The researchers at the University College London found the small molecule drug caused the disappearance of a protein called SAP, thought to be involved in the disease, from the brains of five Alzheimer’s patients who took it for three months.
The results were published in the journal Proceedings of the National Academy of Science.
Britain’s Alzheimer’s Research Trust, which helped fund the research, said the results with the drug, CPHPC, were cause for “cautious optimism,” but it was too soon to know for sure if removing SAP from the brain would provide clinical benefit.
Larger scale clinical studies are now planned.
The CPHPC approach targetting SAP was was devised by Professor Mark Pepys FRS of UCL. Later Prof Pepys developed CPHPC in collaboration with Roche in Basel, Switzerland.

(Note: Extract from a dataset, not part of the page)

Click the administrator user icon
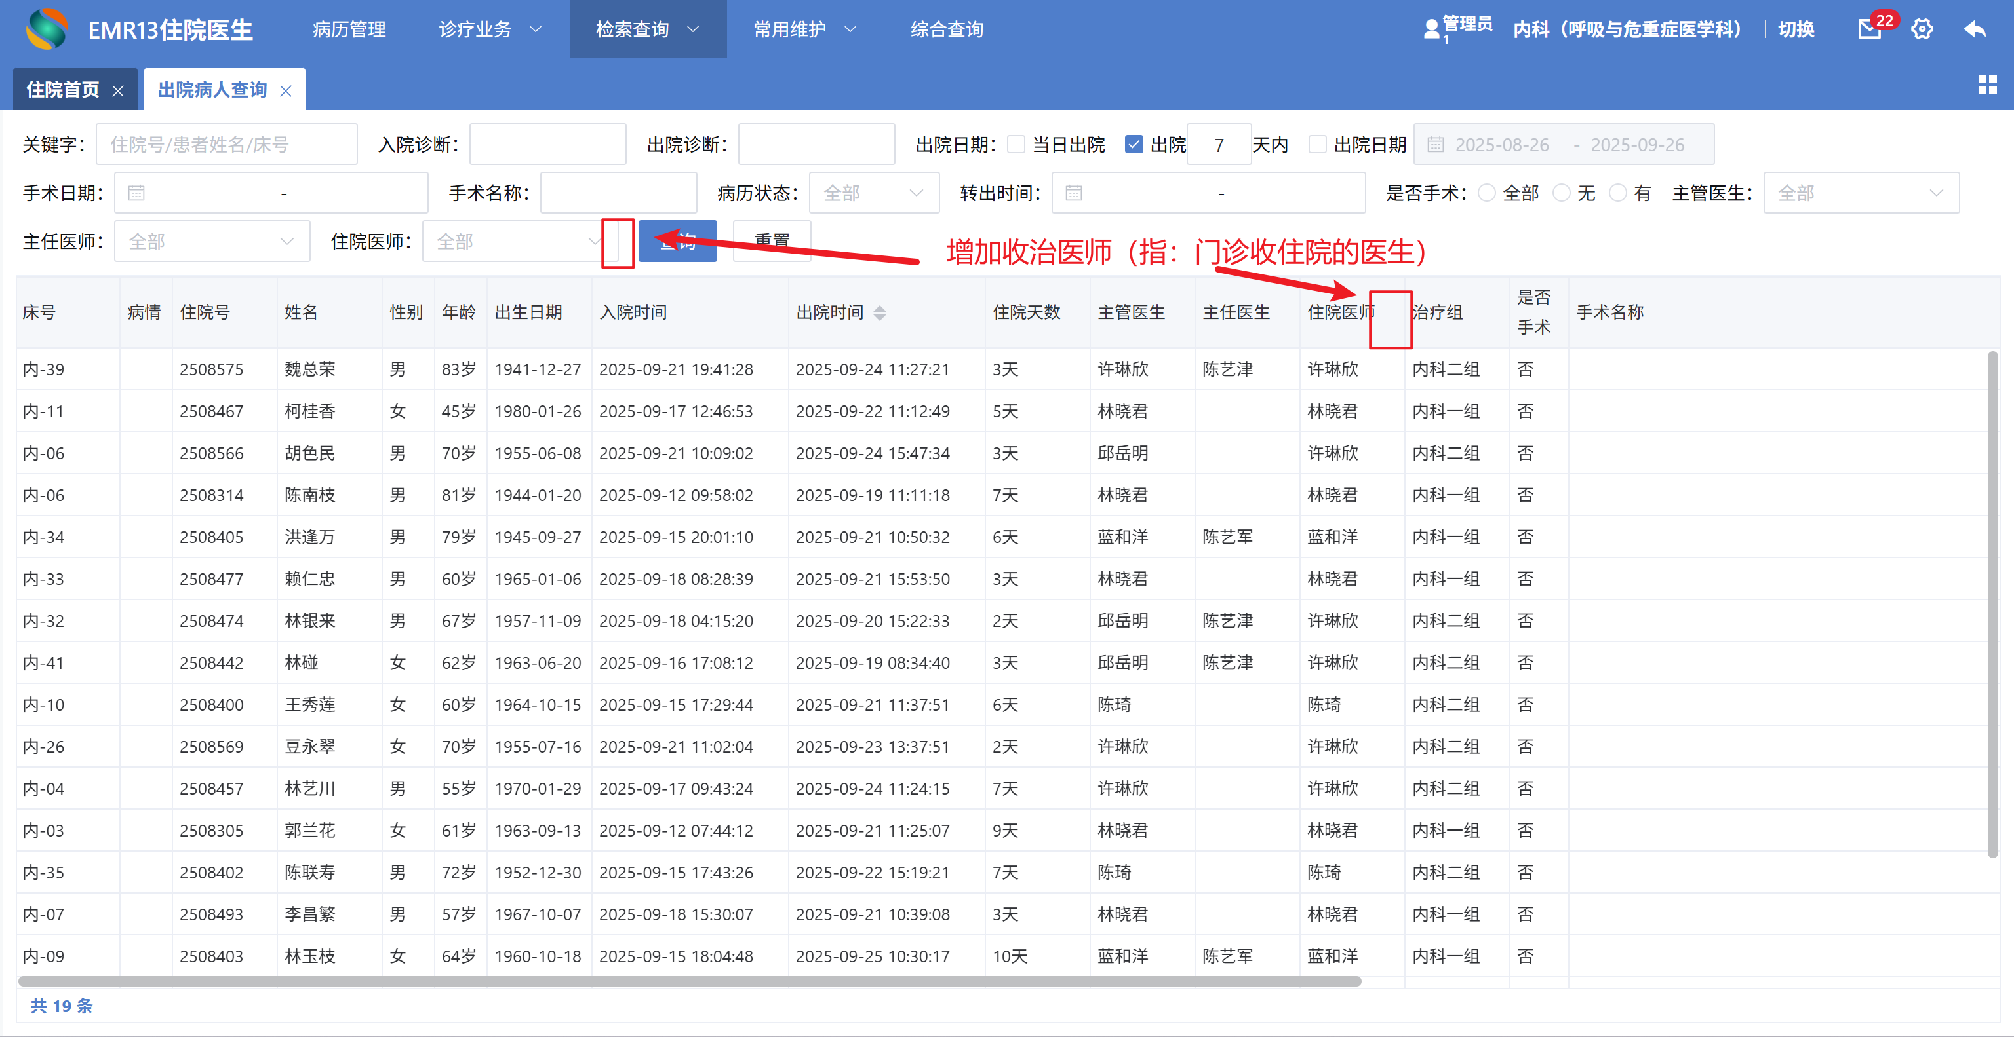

Pentraxin Therapeutics Ltd, a UCL spin-off company, acquired the full rights to CPHPC, this year. Roche has agreed to fully divest its portfolio of patents on CPHPC and its ‘know-how’ on the compound, to allow Pentraxin to proceed with further development of CPHPC alone or in collaboration with other partners. Pentraxin is currently in discussions on partnering certain aspects of the programme and has plans for conducting its own trials with CPHPC in Alzheimer’s disease.

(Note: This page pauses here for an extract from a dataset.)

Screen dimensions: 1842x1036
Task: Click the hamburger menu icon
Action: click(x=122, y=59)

Prof. Pepys comments, “Following the Roche decision to halt the development of CPHPC because of internal reprioritisation, we are delighted to be able to progress the project ourselves. We have very promising clinical results with CPHPC in patients with systemic amyloidosis, and the combination of CPHPC with a specific antibody we have lately developed unprecedentedly clears amyloid deposits in experimental models of the disease.”
Now GlaxoSmithKline (GSK) has joined hands with Pentraxin to develop the world’s first dual drug–antibody treatment for the rare and often fatal condition amyloidosis.

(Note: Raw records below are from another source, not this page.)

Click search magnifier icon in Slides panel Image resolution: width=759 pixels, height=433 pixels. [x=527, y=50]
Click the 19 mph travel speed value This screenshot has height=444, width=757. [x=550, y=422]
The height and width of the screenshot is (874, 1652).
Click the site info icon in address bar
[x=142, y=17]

With this new agreement, the research teams from UCL and GSK will work together to convert the mouse antibody into one that can be used in humans in combination with CPHPC. The aim is to find out if the benefits seen in the animal model can be replicated in patients with amyloidosis.
The collaboration brings together UCL’s clinical and science expertise and the development expertise of GSK’s Academic Discovery Performance and Biopharm Units.
“We are delighted to enter into this alliance,” said Mike Owen, Senior Vice-President of Biopharmaceutical Research at GSK. “Our biopharmaceutical and clinical development capabilities and Professor Pepys’s team’s knowledge of the disease provide a synergistic collaboration that will greatly enhance our chances of success.”
Pentraxin initially developed the small molecule drug CPHPC. Although early results were promising, it could not benefit patients in the advanced stages of the disease. “Something more dramatic was needed,” explained Professor Mark Pepys, the head of Pentraxin and the UCL Centre for Amyloidosis & Acute Phase Proteins, which includes the UK National Amyloidosis Centre. “We then combined CPHPC treatment with an antibody that seeks out the amyloid deposits in the organs in mice. This combination triggered a rapid clearance of the deposits.”
Amyloidosis is a disease caused by the build-up of abnormal proteins (amyloids) in body tissues, which leads to organ failure. The heart, kidneys, liver, and almost any other organ can be affected. Around 500 new cases are diagnosed each year in the UK, and – despite the fact that patients receive the best available therapy – the prognosis for patients is poor and new treatments are urgently needed.
Around 700,000 people are living with various forms of dementia throughout the UK and that number is set to double in the next generation.
“New treatments for Alzheimer’s disease are desperately needed, and it’s possible that this small molecule could be a future candidate,” said Trust Chief Executive Rebecca Wood.
Given the world’s ageing population and the lack of an effective treatment, new medicines for Alzheimer’s are seen as a major untapped opportunity for the pharmaceutical industry.
Among the furthest advanced experimental drugs for Azheimer’s is bapineuzumab from Elan and Wyeth — now being acquired by Pfizer — which produced disappointing clinical trial results.